Wie stark das Geschäft der Access Broker floriert, belegt die angestiegene Zahl der beobachteten Inserate in den Untergrundforen. Im vergangenen Jahr ist die Zahl der im Dark Web geschalteten Inserate von Access-Brokern um 147 Prozent gestiegen. Besonders oft wurden Zugänge zu Unternehmen aus den Bereichen Bildung, Technologie, Industrie, Fertigung, Finanzdienstleistungen, Telekommunikation, Behörden, und aus dem Gesundheitswesen feilgeboten. Der Grund liegt auf der Hand: Sie lassen sich besonders gut verkaufen, denn identitätsbasierte Cyberangriffe sind der Top-Angriffsvektor. Mittlerweile zählen identitätsbasierte Angriffe zu den größten Bedrohungen für Unternehmen und lassen sich in fast 80 Prozent aller Cyberangriffe beobachten.

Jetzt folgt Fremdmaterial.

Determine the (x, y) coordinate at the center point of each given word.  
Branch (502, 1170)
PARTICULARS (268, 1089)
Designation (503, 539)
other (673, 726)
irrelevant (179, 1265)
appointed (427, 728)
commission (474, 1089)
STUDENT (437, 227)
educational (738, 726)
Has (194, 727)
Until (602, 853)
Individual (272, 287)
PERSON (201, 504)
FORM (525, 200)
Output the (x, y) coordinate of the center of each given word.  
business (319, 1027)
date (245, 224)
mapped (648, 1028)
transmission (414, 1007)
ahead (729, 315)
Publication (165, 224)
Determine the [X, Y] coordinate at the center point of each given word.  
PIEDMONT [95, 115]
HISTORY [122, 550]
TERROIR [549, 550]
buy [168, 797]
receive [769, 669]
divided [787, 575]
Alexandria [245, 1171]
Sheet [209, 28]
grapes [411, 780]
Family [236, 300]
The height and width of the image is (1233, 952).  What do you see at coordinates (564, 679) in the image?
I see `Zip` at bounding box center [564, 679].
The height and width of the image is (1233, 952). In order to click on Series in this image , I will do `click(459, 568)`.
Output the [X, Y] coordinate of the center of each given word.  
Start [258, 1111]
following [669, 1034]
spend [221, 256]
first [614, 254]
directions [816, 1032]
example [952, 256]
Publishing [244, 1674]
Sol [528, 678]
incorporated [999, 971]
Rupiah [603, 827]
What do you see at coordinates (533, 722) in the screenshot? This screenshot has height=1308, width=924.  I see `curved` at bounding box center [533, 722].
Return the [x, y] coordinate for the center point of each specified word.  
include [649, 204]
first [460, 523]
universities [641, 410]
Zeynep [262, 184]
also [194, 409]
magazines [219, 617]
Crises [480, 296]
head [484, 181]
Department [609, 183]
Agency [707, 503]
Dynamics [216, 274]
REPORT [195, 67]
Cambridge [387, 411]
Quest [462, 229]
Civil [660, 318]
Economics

Der Preis für die von den Access Brokern angebotenen Zugangsdaten hängt von mehreren Faktoren ab, und die Preisvorstellungen variieren je nach Branche, Land und Zugangsvermittler erheblich. In der Regel wird für einen Zugang mit erweiterten Privilegien ein höherer Preis gezahlt, gleiches gilt für den Zugang zu großen Unternehmen mit höheren Jahreseinnahmen oder für Inserate von etablierten Access-Brokern. Der Verkauf erfolgt bei einigen Maklern über ein Auktionsverfahren, bei dem sie einen Sofortkaufpreis anbieten oder sie versuchen, einen regelrechten Bieterwettstreit auszulösen. Auffällig: Im Jahr 2022 haben Access Broker vermehrt Zugänge in größeren Mengen angeboten, während andere Vermittler weiterhin der „One-access one-auction“-Methode treu blieben. Zu den Sektoren mit den höchsten durchschnittlichen Preisvorstellungen für den Zugang gehörten Behörden, Finanzdienstleister sowie Industrie- und Ingenieurbüros. Grundsätzlich konnten wir bereits Preise für Zugangsdaten beobachten, die von fünfstelligen Beträgen bis hin zu einem Wert von 10 BTC reichten.
Die angebotenen Inserate im Deep & Dark Web bieten eine interessante Momentaufnahme einer zunehmend lukrativen Komponente des eCrime-Ökosystems, in dem sowohl Reputation als auch Timing eine wichtige Rolle spielen. Zweifellos gibt es ein opportunistisches Element bei den Geschäften der Access Broker, z. B. die Verfügbarkeit ausnutzbarer Schwachstellen oder die Gültigkeit gestohlener Zugangsdaten, die das Eindringen erleichtern.
CrowdStrike Intelligence geht davon aus, dass Big Game Hunting die dominierende Bedrohung in der eCrime-Landschaft bleiben und sich weiterhin auf die Nutzung von RaaS-Netzwerken verlagern wird, was auch das Geschäft der Access Broker weiter befeuert.
Bedrohungsakteure sind unermüdlich. Sie entwickeln ihre Techniken stetig weiter, passen sich immer wieder an aktuelle Entwicklungen an, formieren sich neu und bringen eigene Geschäftsmodelle hervor. Es ist wichtig, dass die IT-Sicherheitsexperten der Unternehmen die Taktiken und Ziele der Cyberkriminellen verstehen und mithilfe von Technologie und Erkenntnissen die Bedrohungslandschaft einschätzen, um aktiv dagegen zu kämpfen. Nur so besteht die Chance, den raffinierten und schnellen Gegnern einen Schritt voraus zu sein.